(What you should do) Please print, word for word, the lines of the items below from the line with "803x695 pixels. Task: Select" up to and including the final line of the items.
━━━━━ Given data
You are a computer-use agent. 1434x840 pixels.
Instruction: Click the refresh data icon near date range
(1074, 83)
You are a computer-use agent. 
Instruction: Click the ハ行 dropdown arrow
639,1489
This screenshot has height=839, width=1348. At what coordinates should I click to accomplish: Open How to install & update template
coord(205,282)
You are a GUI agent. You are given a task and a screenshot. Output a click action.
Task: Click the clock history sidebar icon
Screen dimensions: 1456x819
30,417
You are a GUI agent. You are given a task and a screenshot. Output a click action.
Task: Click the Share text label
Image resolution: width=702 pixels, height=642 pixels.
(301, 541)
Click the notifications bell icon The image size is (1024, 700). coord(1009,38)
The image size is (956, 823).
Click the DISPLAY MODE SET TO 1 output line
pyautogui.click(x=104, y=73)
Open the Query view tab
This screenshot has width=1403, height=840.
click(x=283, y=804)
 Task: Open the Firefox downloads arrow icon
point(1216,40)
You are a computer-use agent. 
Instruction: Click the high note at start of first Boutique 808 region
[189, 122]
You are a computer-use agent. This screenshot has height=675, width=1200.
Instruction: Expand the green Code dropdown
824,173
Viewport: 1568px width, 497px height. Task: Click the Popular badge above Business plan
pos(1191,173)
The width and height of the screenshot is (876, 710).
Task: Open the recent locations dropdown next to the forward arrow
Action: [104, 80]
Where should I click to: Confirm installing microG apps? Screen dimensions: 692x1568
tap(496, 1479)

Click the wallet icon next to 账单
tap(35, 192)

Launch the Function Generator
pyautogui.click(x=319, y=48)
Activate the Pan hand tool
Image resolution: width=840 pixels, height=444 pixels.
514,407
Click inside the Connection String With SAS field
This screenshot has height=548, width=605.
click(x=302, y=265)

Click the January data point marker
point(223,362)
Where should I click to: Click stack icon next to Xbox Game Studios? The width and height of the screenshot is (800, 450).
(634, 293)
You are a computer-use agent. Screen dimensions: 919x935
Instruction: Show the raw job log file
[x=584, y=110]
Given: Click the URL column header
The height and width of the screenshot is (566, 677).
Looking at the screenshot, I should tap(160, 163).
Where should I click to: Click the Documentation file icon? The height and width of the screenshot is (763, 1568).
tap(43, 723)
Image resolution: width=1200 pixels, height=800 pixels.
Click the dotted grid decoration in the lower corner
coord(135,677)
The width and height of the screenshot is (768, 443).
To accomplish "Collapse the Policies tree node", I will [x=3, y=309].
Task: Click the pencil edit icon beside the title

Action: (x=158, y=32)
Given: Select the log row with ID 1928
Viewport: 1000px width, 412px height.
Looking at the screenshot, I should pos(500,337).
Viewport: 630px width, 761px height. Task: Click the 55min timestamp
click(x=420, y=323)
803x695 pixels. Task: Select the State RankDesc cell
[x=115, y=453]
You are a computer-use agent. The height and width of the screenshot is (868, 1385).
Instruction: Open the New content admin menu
━━━━━━━━━━
(Reply)
803x695 pixels. Task: Select the State RankDesc cell
[x=115, y=453]
You are a computer-use agent. The height and width of the screenshot is (868, 1385).
Instruction: Open the New content admin menu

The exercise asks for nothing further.